=== TASK ITEM A ===
In the essay on constant change, how much data did each of the floppy disks hold?
=== TASK ITEM B ===
Translate this sentence from the essay on constant change into Spanish: "Even before we grow accustomed to the status quo, it has already changed."
=== TASK ITEM C ===
Continue the essay on constant change, starting after its final sentence.

====== DOCUMENT SEGMENT ======

There is no status quo

There is no status quo
Boris Veldhuijzen van Zanten
Story by

Boris Veldhuijzen van Zanten

Founder & board member, TNW

Boris is a serial entrepreneur who founded not only TNW, but also V3 Redirect Services (sold), HubHop Wireless Internet Provider (sold), and Boris is a serial entrepreneur who founded not only TNW, but also V3 Redirect Services (sold), HubHop Wireless Internet Provider (sold), and Boris is very active on Twitter as @Boris and Instagram: @Boris.

I wrote this before the current turn of events in America and, politics aside, I think it’s still relevant. Especially as I head to New York next week to host our TNW NY conference.

We live in exciting times, where life often can be stranger than fiction. We witness the rise and fall of companies and industries. Even before we grow accustomed to the status quo, it has already changed. In fact, there is no status quo.

Change seems to accelerate – apparent if you follow the daily news. In the short term, everything seems to move slowly; but if you look at the long term you’ll see things changing rapidly.

I remember very well (yes, I’m getting old) that I used to pack up my Macintosh Plus ED for the weekend in a box so big it could fit a human inside. The same box also carried about 80 high density floppy disks that held 1.4MB per disk. The entirety of my digital life stored inside. When I travelled to my parents by train, I dreamed about electricity in said train so I could keep working. I didn’t dream about laptops, Wi-Fi, the internet, a smartphone or tablet. I was mostly focused on solving my short term computing needs, and that was just electricity.

====== RECORDED DATA ======

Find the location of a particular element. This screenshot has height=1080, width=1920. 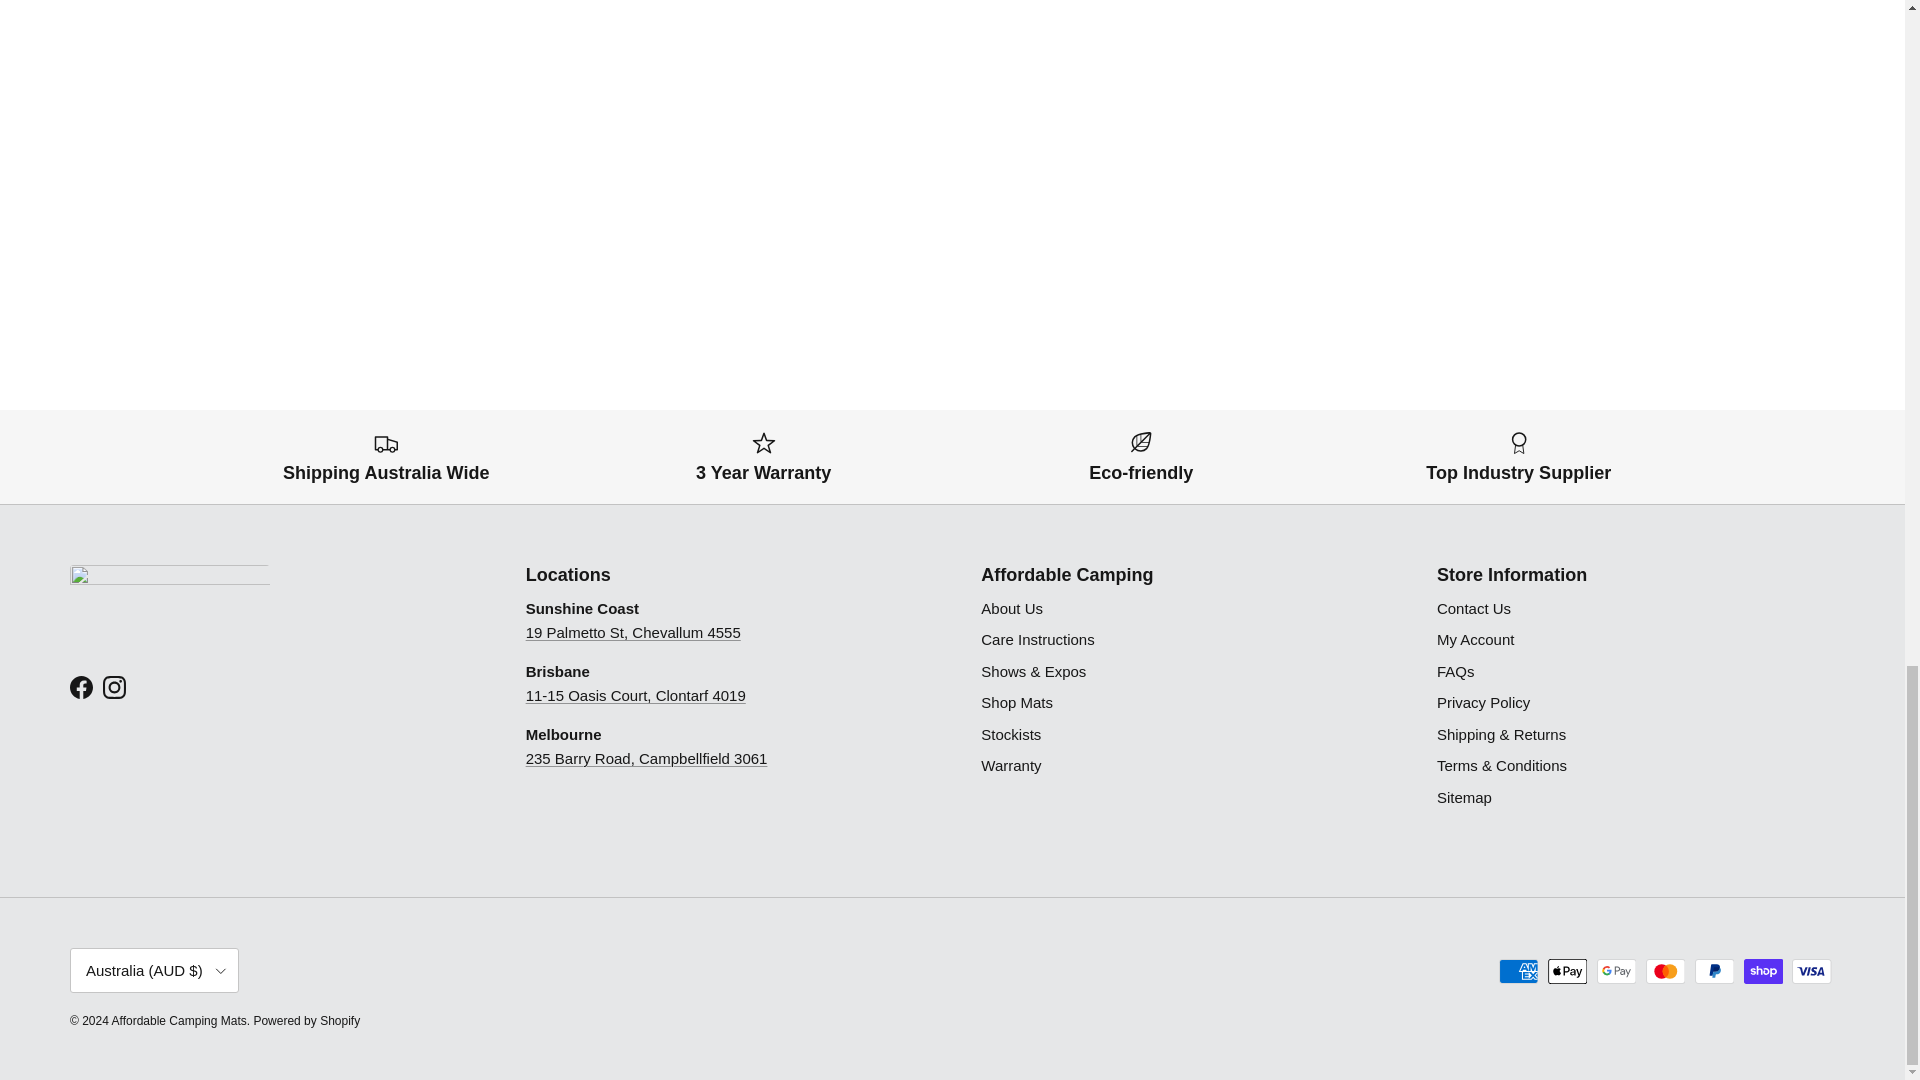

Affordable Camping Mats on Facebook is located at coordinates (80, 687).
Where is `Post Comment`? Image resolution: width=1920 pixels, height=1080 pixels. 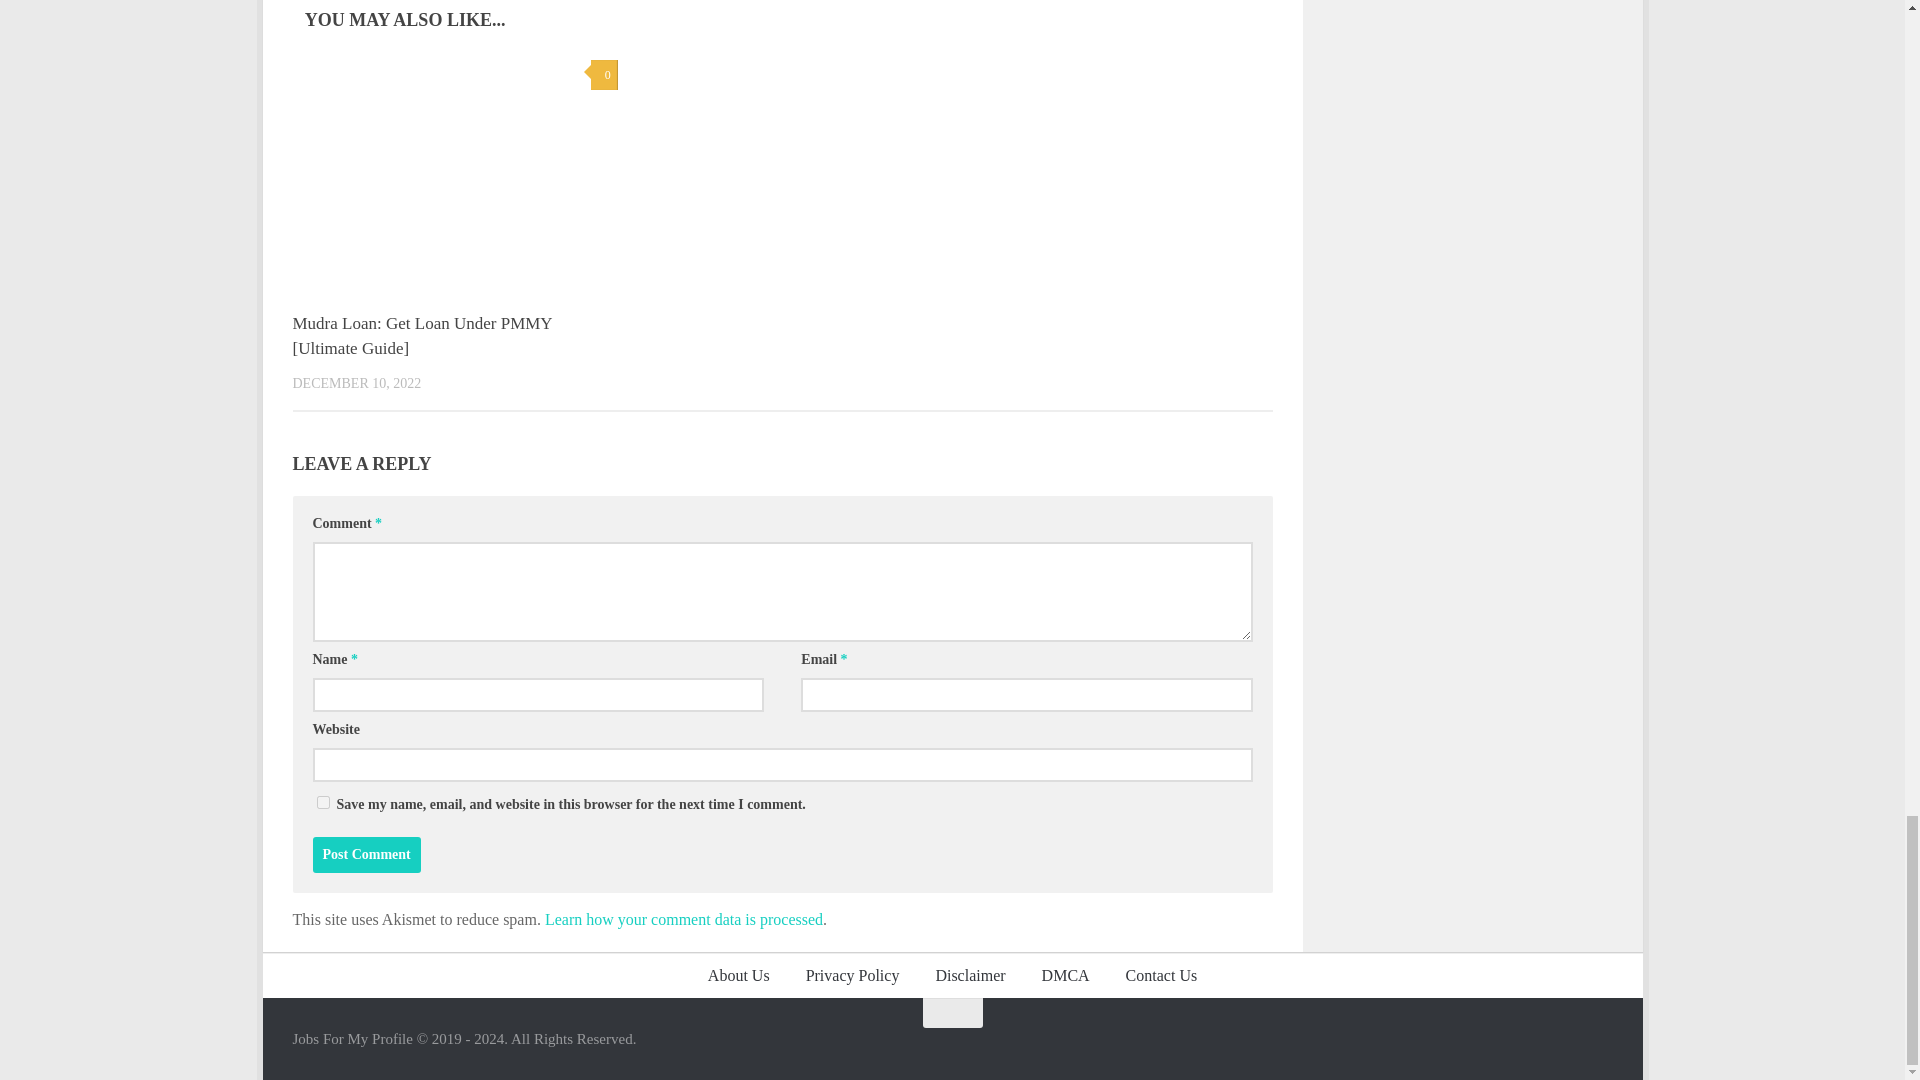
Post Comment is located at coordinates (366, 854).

======

=== RESPONSE A ===
1.4MB per disk.

=== RESPONSE B ===
Incluso antes de que nos acostumbremos al statu quo, este ya ha cambiado.

=== RESPONSE C ===
Now I own an iPhone 6s plus and recently discovered I can pretty much run my entire company from my hand. I once left my laptop at home and had no choice but to work from the iPhone for a day. It seemed like an interesting challenge so I handled email, Slack and all other basics. Then I worked with Google Drive docs – and even worked with Keynote to generate a few simple graphs and images. While this wasn’t extremely efficient, and a laptop allows me to work a lot faster, I enjoyed the experience because I was reminded of that Macintosh Plus ED and how far technology has advanced.

We can complain about slow Wi-Fi or batteries lasting less than a full day, but sometimes it’s good to zoom out for a bit and realize how fortunate we are to live in this moment in time.